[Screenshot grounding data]

+--

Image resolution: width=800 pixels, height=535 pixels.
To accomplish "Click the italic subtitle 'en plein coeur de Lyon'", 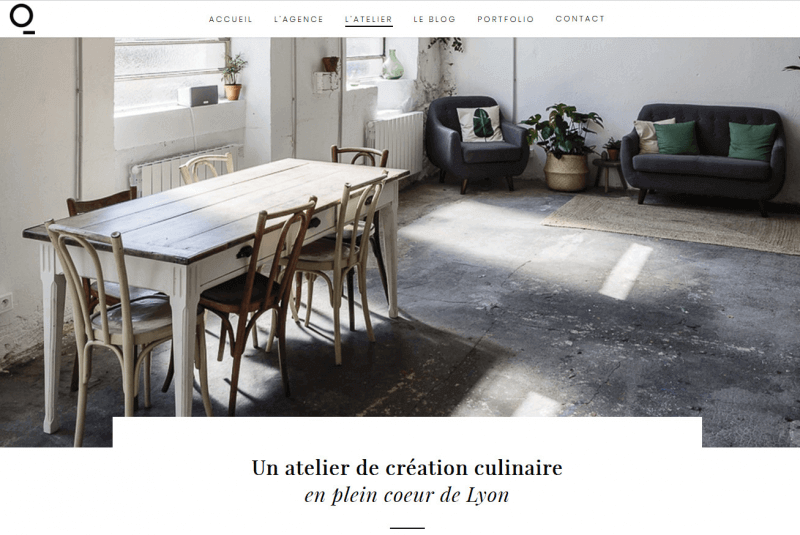I will coord(407,495).
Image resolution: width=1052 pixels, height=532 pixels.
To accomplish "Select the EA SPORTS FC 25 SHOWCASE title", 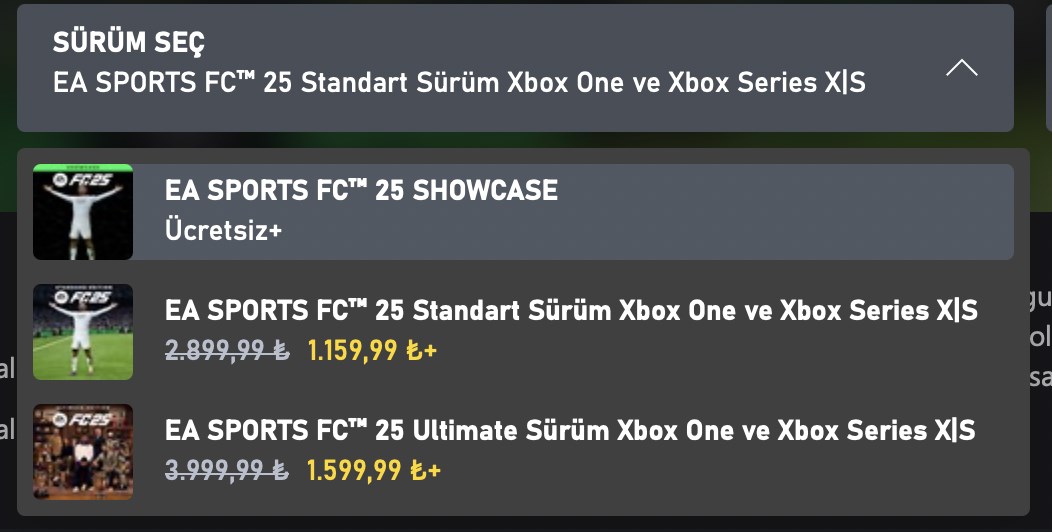I will [361, 190].
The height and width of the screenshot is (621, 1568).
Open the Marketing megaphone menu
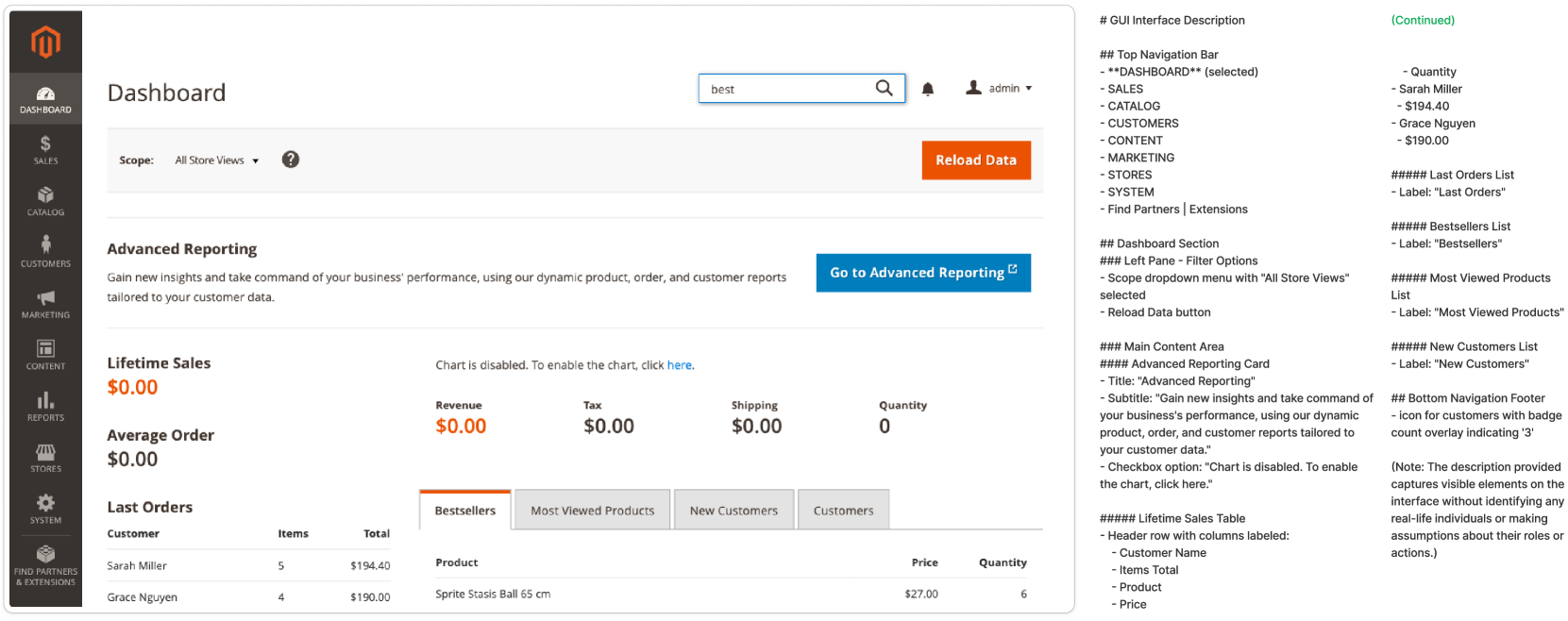coord(45,303)
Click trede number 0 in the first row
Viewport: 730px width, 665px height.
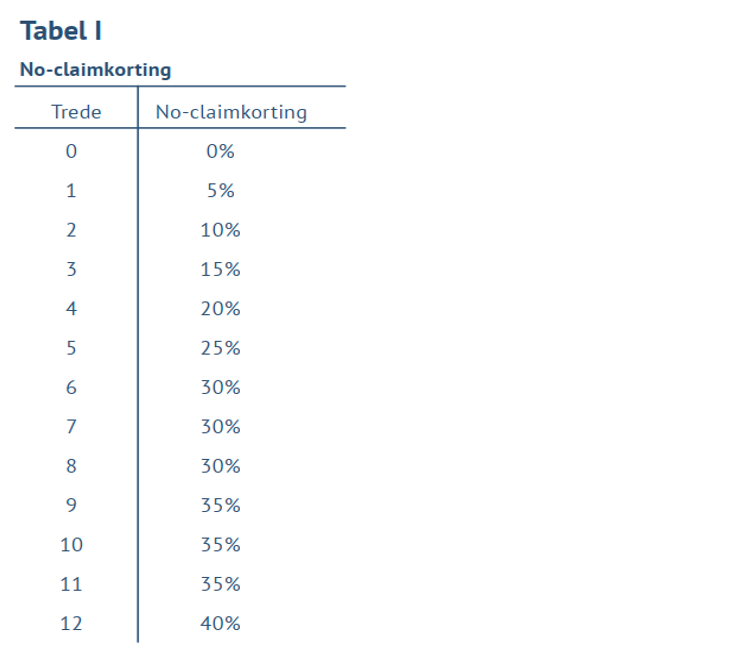pyautogui.click(x=71, y=152)
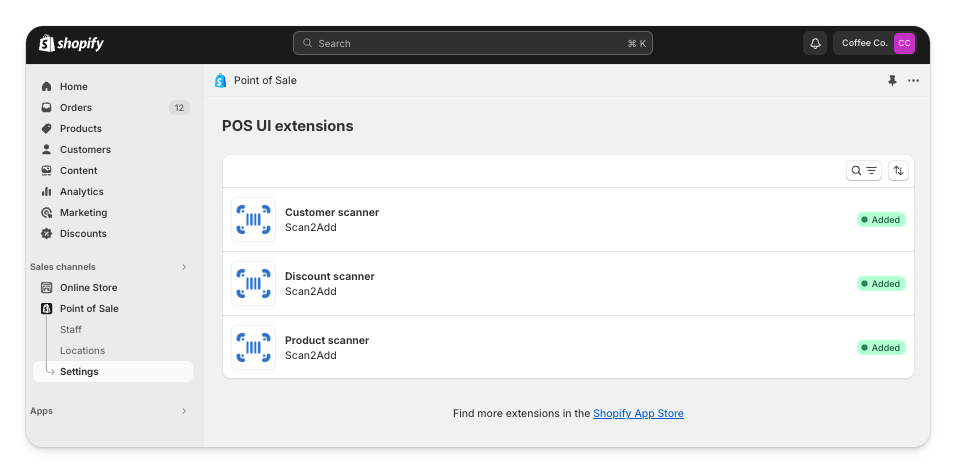
Task: Click the Product scanner barcode icon
Action: coord(253,347)
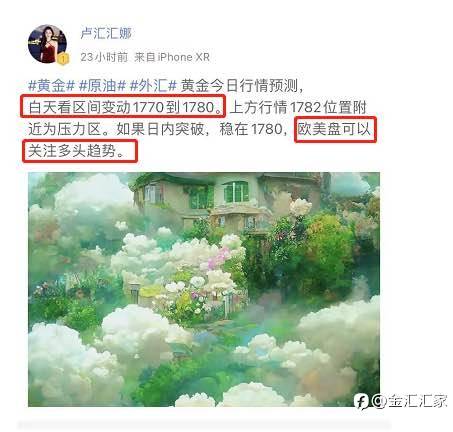Screen dimensions: 453x432
Task: Click 来自 iPhone XR source text
Action: [x=172, y=57]
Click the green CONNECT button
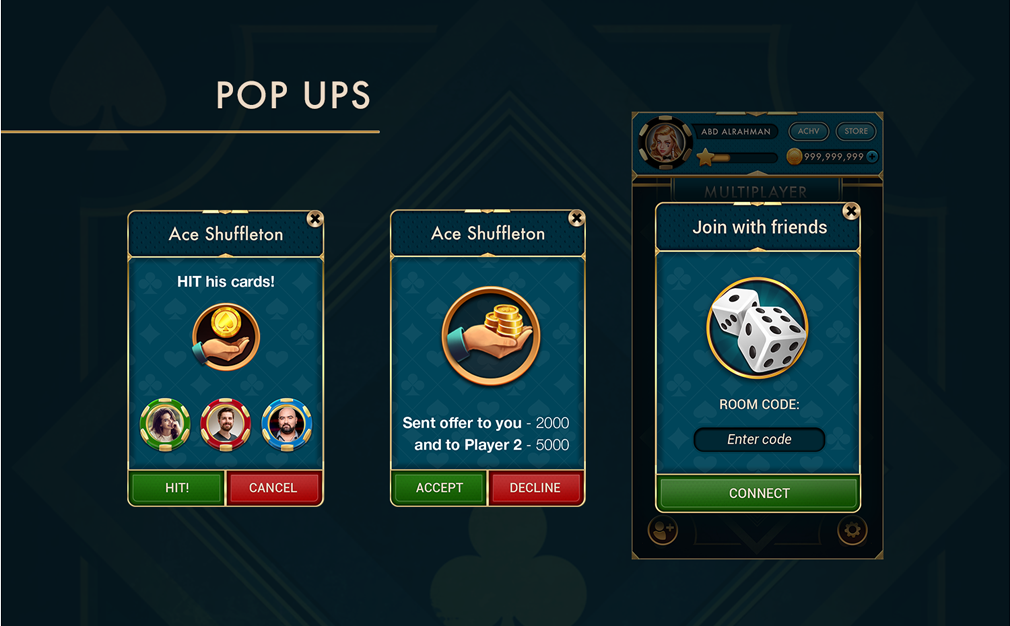 (759, 493)
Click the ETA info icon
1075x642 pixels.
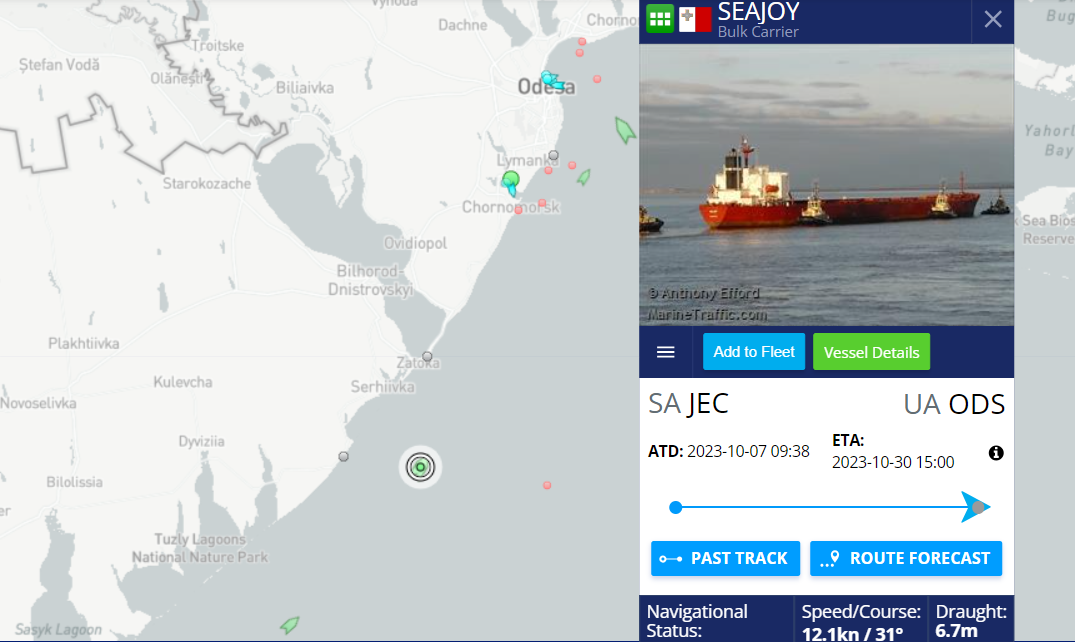(x=996, y=453)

+--

What you will do - With "Image" as the string to look for, count the matching lines above and give the number by itself.

Completed exercise - 2